Set down again, exactly and only, the lines from the one that contains "The height and width of the screenshot is (158, 207)." through the last line of the records below, both included, but not the pictures.

BEGIN

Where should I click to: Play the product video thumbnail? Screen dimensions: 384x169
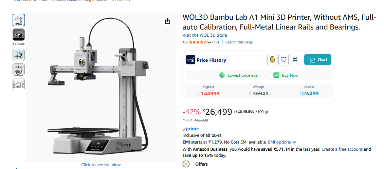point(19,35)
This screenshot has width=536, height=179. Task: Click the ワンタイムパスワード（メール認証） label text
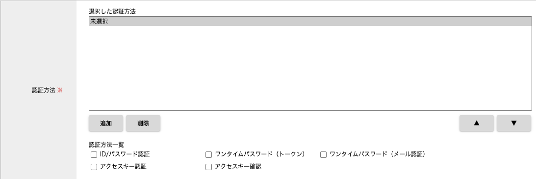click(378, 154)
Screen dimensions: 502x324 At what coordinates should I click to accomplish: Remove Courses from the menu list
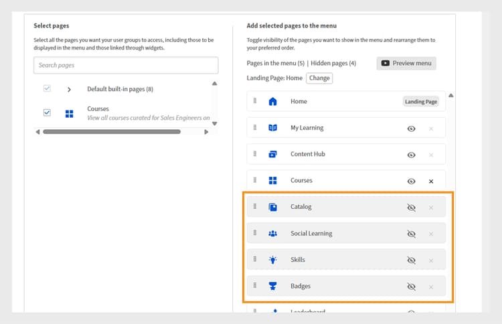(431, 181)
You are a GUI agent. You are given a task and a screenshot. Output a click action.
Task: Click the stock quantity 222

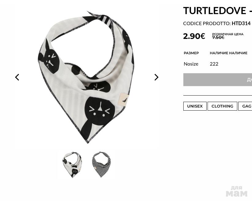pos(214,64)
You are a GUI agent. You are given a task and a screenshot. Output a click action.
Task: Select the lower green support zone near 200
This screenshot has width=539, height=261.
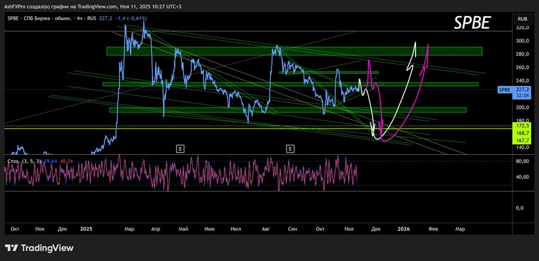click(x=287, y=110)
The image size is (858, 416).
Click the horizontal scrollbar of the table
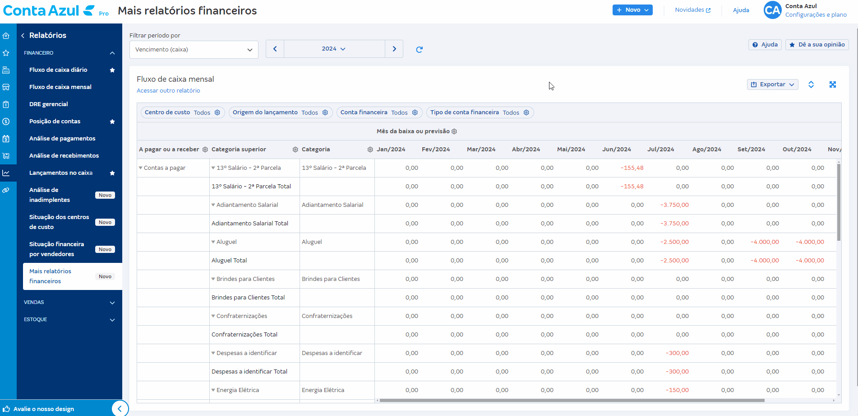572,401
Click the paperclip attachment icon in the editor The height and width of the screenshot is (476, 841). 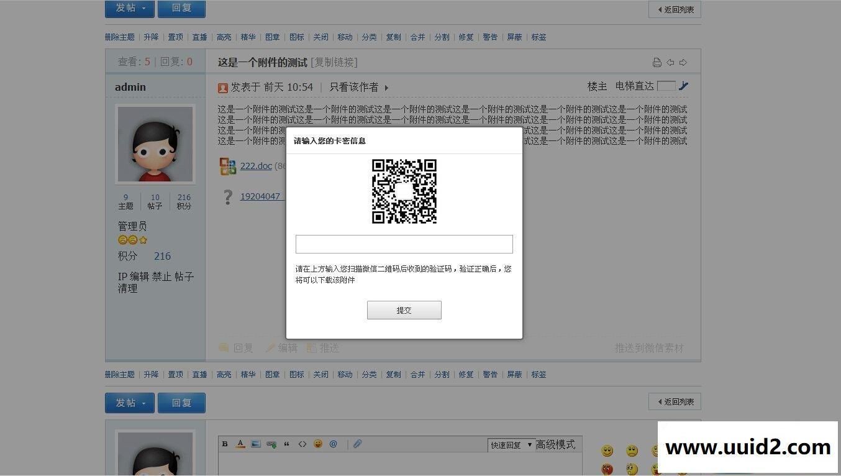pyautogui.click(x=357, y=444)
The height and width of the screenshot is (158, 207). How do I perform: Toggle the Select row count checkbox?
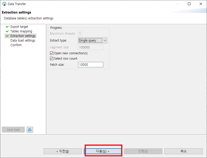52,59
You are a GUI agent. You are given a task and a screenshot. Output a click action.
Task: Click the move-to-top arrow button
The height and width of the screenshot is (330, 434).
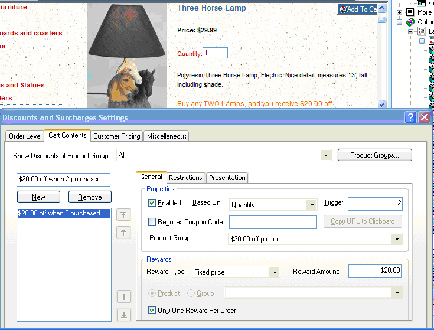pos(125,215)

END

**Answer to this task**.
The height and width of the screenshot is (158, 207). How do I perform: Toggle the Select row count checkbox?
52,59
You are a GUI agent. You are given a task and a screenshot. Output a click action.
Task: Click the move-to-top arrow button
The height and width of the screenshot is (330, 434).
pos(125,215)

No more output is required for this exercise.